▸ Extracted text:
========================================================================
One of the more active SEPA communities, France, has already indicated an expected end date. This is a positive example, and other communities should follow. Should, however, banks need more preparation when they move to the new SEPA framework, the ECB and the European Commission stand ready to consider supporting measures, including regulation, if required.
Let me now turn to the readiness of the industry for SEPA card payments. I will briefly present some of the ECB’s views on cards. Later today the panel will provide their views on the new cards landscape in SEPA and I am looking forward to an interesting discussion.
Readiness of SEPA card payments?
Card payments are closely monitored by the Eurosystem because they are now the most popular non-cash payment instrument in the euro area. According to our Blue Book statistics, more than 15 billion card payments were made in the euro area in 2006.  Between 2000 and 2006, we also noticed that the use of cards increased more quickly than the use of other instruments. The use of cards increased at an impressive rate of 15% per annum.
The impact of any changes in the card market is significant for all stakeholders. Given that the overall cost of payments at a point of sale ranges between 0.4% and 0.65% of GDP , it is clear that any development in the card market also has major implications for the economy. An increased use of cards will reduce some of the costs related to other payments, such as cash.
On several occasions, the Eurosystem has voiced its expectations regarding SEPA for cards. In particular, the card schemes should offer consumer choice, operate in competitive markets and avoid geographical segmentation. In doing so, the Eurosystem expects that the SEPA for cards offers high efficiency and low prices derived from current best practices.
In my view, a clear long term strategy of a SEPA for cards is not yet developed. The Eurosystem expects at least one new European card scheme which can compete with the international schemes in the SEPA environment. I’ll address this issue more in depth in the following panel.
What I would like to stress, however, is that the Eurosystem welcomes the progress that has been made towards standardisation for cards, which, when implemented, will lead to the creation of a European market for terminals and for cards acquiring. The Eurosystem also welcomes the efforts of the international card schemes in preparing for SEPA and the SEPA changes they have already announced. I also hope that the European Commission will soon formulate its view on interchange fees, so that uncertainties in this field are removed.
Before I conclude, I would like to concentrate on an important additional issue: innovation.
As I stressed at the beginning of my speech, SEPA is all about harmonisation, modernisation and innovation. The SEPA project has come a long way, but the process is far from being completed. More modernisation and innovation is needed. The information and communication technology is continuously evolving and we cannot lean back and watch. SEPA must evolve, and the SEPA products should be complemented with value-added services allowing customers to make payments, fast, easy and secure and, most importantly, as much as possible paper-free. I am here talking about initiation and confirmation services. Combining these services with the SEPA payments will make the payment process fully electronic. End-users will spend less time on payments – and less time also means less money! We refer to this perspective as the next stage of the SEPA project: eSEPA.
========================================================================
▸ Stored data:

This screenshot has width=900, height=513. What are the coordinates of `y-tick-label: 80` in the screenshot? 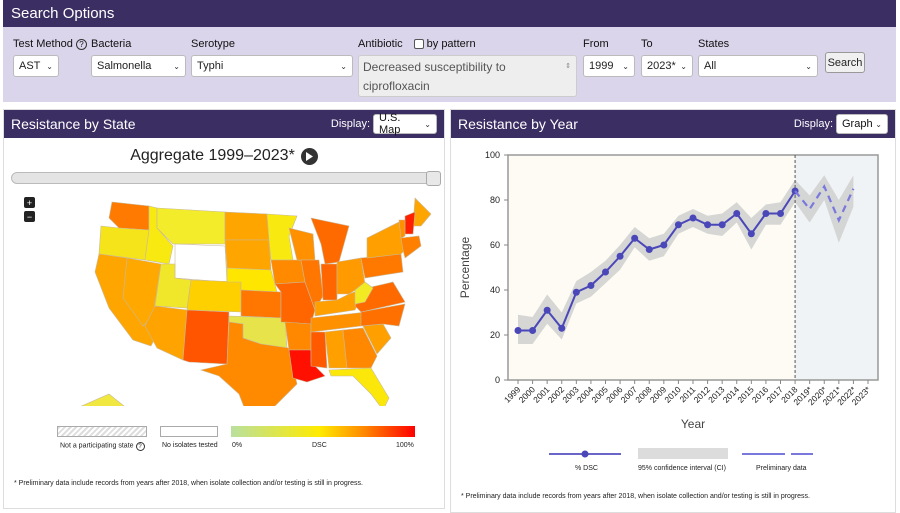 It's located at (495, 200).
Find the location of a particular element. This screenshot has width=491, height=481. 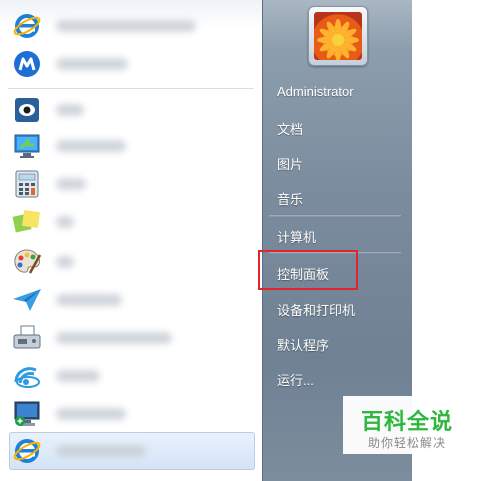

pinned-divider is located at coordinates (131, 88).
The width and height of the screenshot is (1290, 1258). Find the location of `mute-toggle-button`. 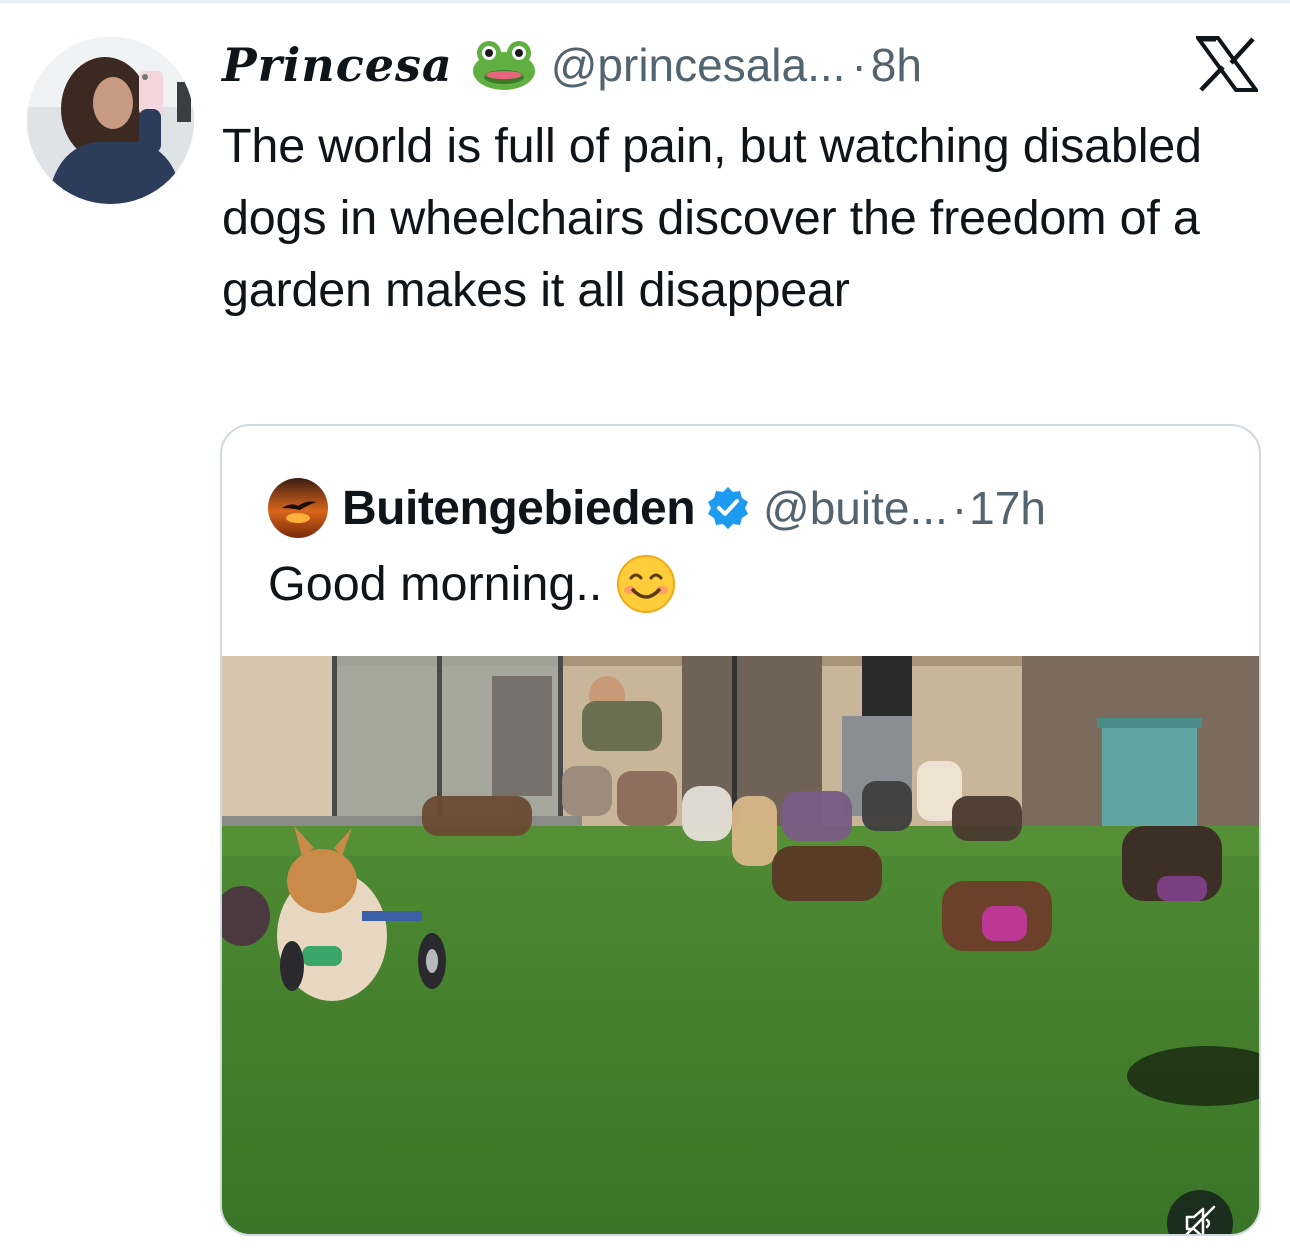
========================================================================
▸ Problems to solve:
**1)** According to the speech on SEPA, what should card schemes do? List every item it names.
**2)** Can you reproduce word for word the passage of the speech on SEPA that begins at the words "What I would" and stops after the words "field are removed."?
**3)** In the speech on SEPA, how many card payments were made in the euro area in 2006, according to the Blue Book statistics?

▸ Solutions to the tasks:
**1)**
- Offer consumer choice
- Operate in competitive markets
- Avoid geographical segmentation

**2)**
What I would like to stress, however, is that the Eurosystem welcomes the progress that has been made towards standardisation for cards, which, when implemented, will lead to the creation of a European market for terminals and for cards acquiring. The Eurosystem also welcomes the efforts of the international card schemes in preparing for SEPA and the SEPA changes they have already announced. I also hope that the European Commission will soon formulate its view on interchange fees, so that uncertainties in this field are removed.

**3)** More than 15 billion.